# [Assignment]
From the material that follows, count the lines with the word "بلفاروپلاستی" in them. Reply with the number only.

************

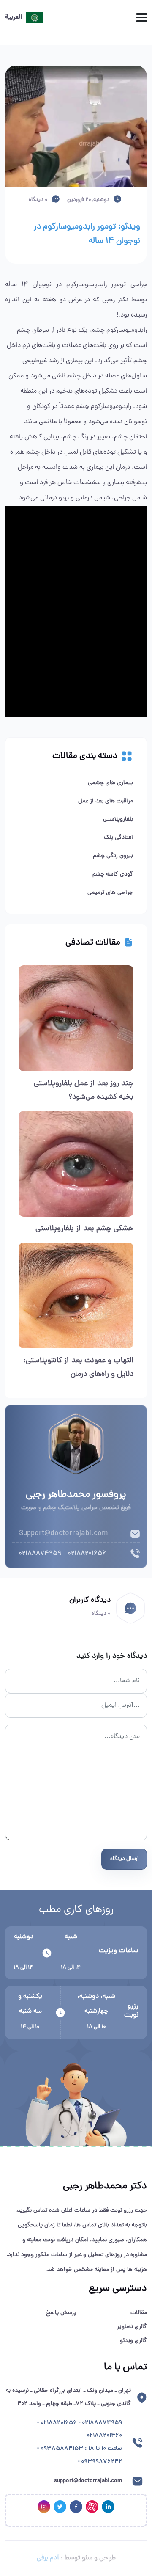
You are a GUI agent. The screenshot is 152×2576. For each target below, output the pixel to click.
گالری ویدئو (133, 2340)
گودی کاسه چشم (112, 874)
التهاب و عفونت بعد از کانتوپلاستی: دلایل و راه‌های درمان (78, 1367)
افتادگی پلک (118, 837)
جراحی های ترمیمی (110, 892)
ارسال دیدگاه (124, 1859)
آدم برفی (48, 2558)
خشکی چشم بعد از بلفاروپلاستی (84, 1228)
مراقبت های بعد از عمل (105, 801)
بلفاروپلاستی (118, 819)
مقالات (138, 2313)
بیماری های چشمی (110, 783)
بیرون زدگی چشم (113, 855)
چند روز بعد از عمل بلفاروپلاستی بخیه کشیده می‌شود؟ (83, 1090)
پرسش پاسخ (61, 2313)
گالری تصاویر (132, 2327)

************

# [Solved problem]
3